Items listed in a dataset

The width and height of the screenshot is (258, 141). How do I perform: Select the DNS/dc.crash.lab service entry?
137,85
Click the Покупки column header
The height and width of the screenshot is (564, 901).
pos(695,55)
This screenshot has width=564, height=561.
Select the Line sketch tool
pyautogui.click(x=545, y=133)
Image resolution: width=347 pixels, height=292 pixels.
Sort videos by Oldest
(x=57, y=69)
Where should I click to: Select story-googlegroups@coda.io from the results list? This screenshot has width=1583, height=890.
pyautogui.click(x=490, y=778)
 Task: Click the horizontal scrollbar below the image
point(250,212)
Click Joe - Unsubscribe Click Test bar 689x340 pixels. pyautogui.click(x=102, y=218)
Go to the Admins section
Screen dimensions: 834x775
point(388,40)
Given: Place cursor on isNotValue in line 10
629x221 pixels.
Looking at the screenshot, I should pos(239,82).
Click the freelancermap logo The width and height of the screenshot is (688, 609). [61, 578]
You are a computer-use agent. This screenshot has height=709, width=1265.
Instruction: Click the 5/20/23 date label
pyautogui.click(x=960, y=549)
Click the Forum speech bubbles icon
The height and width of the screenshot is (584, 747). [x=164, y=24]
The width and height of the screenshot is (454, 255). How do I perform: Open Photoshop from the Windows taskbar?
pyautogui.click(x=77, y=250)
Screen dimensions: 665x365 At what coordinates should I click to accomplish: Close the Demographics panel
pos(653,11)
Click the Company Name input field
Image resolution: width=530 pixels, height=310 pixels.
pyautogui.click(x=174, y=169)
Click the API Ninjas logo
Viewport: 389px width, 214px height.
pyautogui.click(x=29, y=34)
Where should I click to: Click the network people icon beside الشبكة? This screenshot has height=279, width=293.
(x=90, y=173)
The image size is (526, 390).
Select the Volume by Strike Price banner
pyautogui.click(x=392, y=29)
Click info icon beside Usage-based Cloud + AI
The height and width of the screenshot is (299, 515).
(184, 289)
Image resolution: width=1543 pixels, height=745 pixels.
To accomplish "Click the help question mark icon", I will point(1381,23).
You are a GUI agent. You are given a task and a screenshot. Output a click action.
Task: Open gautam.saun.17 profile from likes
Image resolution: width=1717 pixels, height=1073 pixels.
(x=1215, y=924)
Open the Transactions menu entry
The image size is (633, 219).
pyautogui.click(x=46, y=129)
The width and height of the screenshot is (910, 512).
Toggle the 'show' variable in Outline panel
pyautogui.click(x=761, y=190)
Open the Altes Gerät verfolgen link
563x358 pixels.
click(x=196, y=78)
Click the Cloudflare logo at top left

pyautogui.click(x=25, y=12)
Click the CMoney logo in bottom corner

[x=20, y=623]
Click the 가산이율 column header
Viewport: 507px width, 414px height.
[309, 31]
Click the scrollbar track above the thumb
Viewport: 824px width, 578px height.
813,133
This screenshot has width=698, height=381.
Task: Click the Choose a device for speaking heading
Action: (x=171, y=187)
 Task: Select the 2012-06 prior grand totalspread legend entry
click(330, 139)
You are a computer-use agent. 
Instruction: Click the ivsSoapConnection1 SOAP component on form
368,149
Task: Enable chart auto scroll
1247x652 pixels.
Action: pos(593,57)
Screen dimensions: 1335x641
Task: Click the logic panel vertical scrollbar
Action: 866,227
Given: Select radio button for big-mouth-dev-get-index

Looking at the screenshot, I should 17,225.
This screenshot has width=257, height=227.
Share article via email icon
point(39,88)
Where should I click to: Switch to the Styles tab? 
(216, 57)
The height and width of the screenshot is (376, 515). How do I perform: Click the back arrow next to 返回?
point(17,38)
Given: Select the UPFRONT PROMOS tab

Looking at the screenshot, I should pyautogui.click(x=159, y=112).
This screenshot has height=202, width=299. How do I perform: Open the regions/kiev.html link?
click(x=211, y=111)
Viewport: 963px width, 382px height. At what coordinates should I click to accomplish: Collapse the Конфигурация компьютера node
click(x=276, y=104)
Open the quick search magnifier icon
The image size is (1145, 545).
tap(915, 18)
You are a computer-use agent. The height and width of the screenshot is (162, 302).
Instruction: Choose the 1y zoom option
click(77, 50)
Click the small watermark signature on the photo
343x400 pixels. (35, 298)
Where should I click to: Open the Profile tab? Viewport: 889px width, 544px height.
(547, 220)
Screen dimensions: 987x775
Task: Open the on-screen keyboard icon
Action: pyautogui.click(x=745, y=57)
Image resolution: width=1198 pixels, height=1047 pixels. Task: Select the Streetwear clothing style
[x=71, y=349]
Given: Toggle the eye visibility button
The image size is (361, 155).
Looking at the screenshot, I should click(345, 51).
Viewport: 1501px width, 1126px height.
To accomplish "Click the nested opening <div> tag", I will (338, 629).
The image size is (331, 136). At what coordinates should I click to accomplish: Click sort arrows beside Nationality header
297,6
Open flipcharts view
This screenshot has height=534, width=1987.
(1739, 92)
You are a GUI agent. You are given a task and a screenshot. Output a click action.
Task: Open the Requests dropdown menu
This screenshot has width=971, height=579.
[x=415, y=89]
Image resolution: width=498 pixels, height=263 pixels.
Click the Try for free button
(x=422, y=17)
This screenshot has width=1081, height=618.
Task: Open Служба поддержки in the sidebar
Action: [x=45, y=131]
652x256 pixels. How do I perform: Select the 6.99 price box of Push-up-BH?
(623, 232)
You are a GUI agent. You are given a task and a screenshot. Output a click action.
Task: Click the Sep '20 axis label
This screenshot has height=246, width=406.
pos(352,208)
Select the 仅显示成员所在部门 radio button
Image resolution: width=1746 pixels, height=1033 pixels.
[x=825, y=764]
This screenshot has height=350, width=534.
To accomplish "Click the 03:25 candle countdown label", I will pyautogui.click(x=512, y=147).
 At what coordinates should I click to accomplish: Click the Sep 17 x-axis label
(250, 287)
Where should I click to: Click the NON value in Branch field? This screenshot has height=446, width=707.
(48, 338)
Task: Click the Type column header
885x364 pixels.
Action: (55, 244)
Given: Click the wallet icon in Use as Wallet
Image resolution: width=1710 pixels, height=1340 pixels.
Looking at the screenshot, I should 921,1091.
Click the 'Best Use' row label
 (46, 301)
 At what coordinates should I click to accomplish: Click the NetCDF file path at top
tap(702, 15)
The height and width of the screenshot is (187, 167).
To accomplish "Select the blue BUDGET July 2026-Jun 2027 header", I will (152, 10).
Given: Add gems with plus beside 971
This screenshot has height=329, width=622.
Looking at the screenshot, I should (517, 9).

To do
Reproduce the data verbatim, from the line containing "Click the Cloudflare logo at top left" through the line containing "point(39,88)", with both of those lines included.

Written answer
Click the Cloudflare logo at top left

pyautogui.click(x=25, y=12)
Click the CMoney logo in bottom corner

[x=20, y=623]
Click the 가산이율 column header
Viewport: 507px width, 414px height.
[309, 31]
Click the scrollbar track above the thumb
Viewport: 824px width, 578px height.
813,133
This screenshot has width=698, height=381.
Task: Click the Choose a device for speaking heading
Action: (x=171, y=187)
 Task: Select the 2012-06 prior grand totalspread legend entry
click(330, 139)
You are a computer-use agent. 
Instruction: Click the ivsSoapConnection1 SOAP component on form
368,149
Task: Enable chart auto scroll
1247x652 pixels.
Action: pos(593,57)
Screen dimensions: 1335x641
Task: Click the logic panel vertical scrollbar
Action: 866,227
Given: Select radio button for big-mouth-dev-get-index

Looking at the screenshot, I should 17,225.
This screenshot has width=257, height=227.
Share article via email icon
point(39,88)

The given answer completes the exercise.